I have her recording of R. Strauss's "four last songs" and a few other performances of her on a CD, and I must say I find her voice to be amazing! I usually think of Classical music to be European, I'm surprised there are Classical musicians in the US! What other works by her should I get? What other pieces of music I'll like if I like this one? And what do you think about her?


----------



## philoctetes

Clouds Weep Snowflakes said:


> I have her recording of R. Strauss's "four last songs" and a few other performances of her on a CD, and I must say I find her voice to be amazing! I usually think of Classical music to be European, I'm surprised there are Classical musicians in the US! What other works by her should I get? What other pieces of music I'll like if I like this one? And what do you think about her?


Joyce DeDonato is from Kansas. Lorraine Hunt was from California. Anna Moffo from Pennsylvania. America has produced a lot of great singers.


----------



## Clouds Weep Snowflakes

philoctetes said:


> Joyce DeDonato is from Kansas. Lorraine Hunt was from California. Anna Moffo from Pennsylvania. America has produced a lot of great singers.


How strong is the Classical scene in the US? Any more info on Fleming?


----------



## philoctetes

Clouds Weep Snowflakes said:


> How strong is the Classical scene in the US? Any more info on Fleming?


Depends on where you look. Chamber music groups tour through even the backwoods of California. Recitalists, like Fleming and DeDonato fill up calendars in SF and Berkeley. But many people judge by the success of urban orchestras, which is not really a fair measure IMO.

There is nothing I can say about Fleming that can't be found online, except that her recital here is one of the few CM events that ever sold out at Weill Hall. Even Yuja Wang played to a few empty seats, and Les Arts Florisants had a half-packed house.

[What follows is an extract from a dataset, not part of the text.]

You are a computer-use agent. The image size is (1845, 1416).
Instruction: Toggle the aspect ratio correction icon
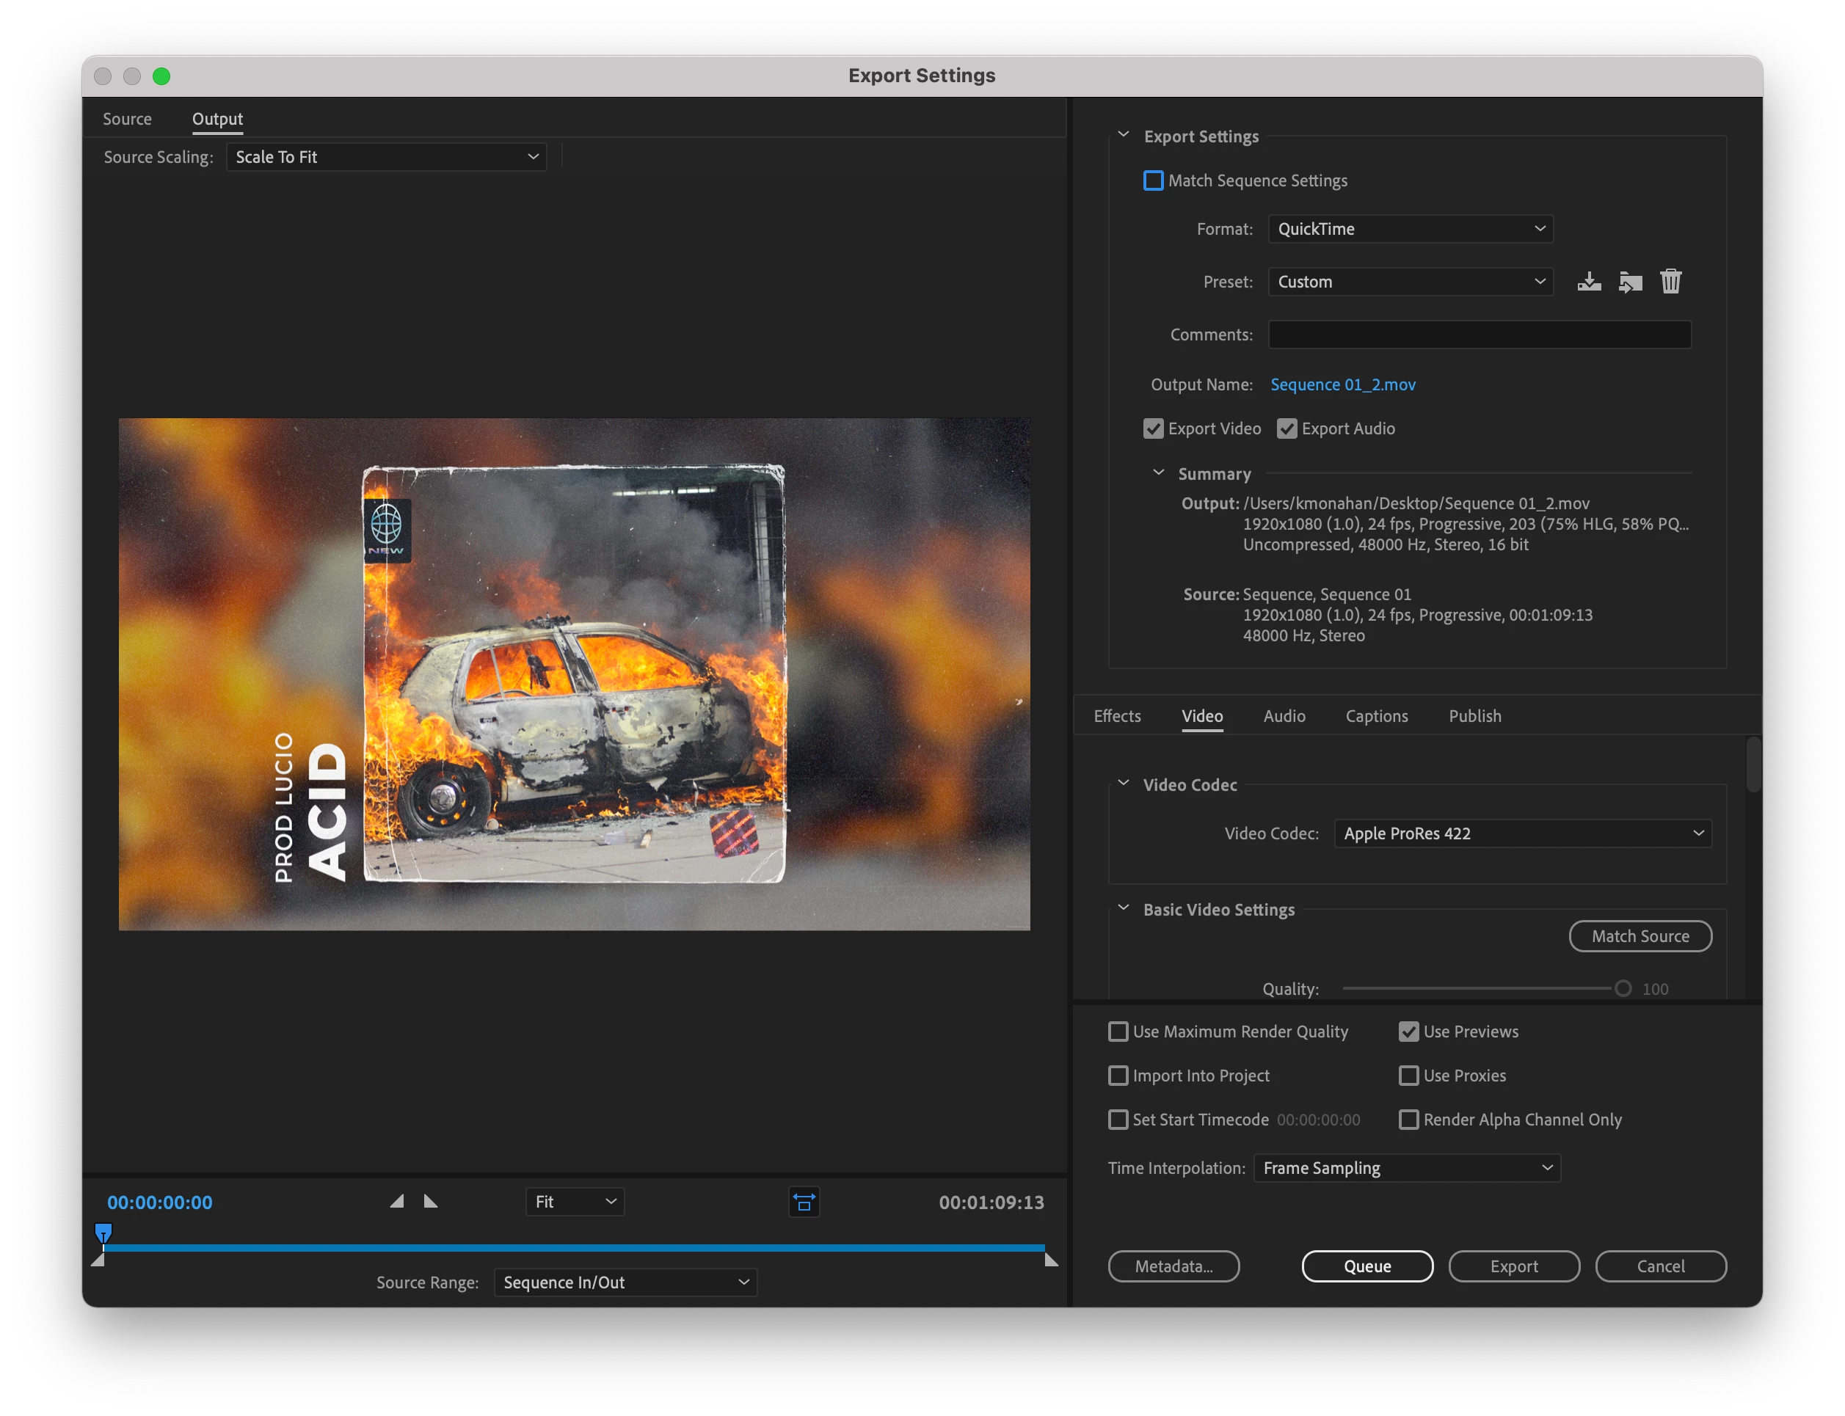[804, 1202]
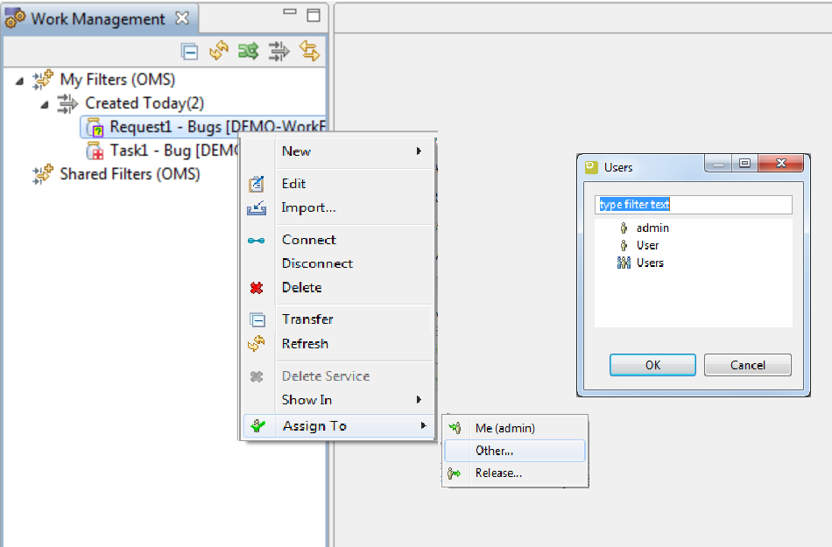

Unfortunately, the allure for CM performers to play at Weill Hall as a venue has not been matched by the rather country-billy type audiences that live around here.


----------



## Clouds Weep Snowflakes

philoctetes said:


> Depends on where you look. Chamber music groups tour through even the backwoods of California. Recitalists, like Fleming and DeDonato fill up calendars in SF and Berkeley. But many people judge by the success of urban orchestras, which is not really a fair measure IMO.
> 
> There is nothing I can say about Fleming that can't be found online, except that her recital here is one of the few CM events that ever sold out at Weill Hall. Even *Yuja Wang* played to a few empty seats, and Les Arts Florisants had a half-packed house.
> 
> Unfortunately, the allure for CM performers to play at Weill Hall as a venue has not been matched by the rather country-billy type audiences that live around here.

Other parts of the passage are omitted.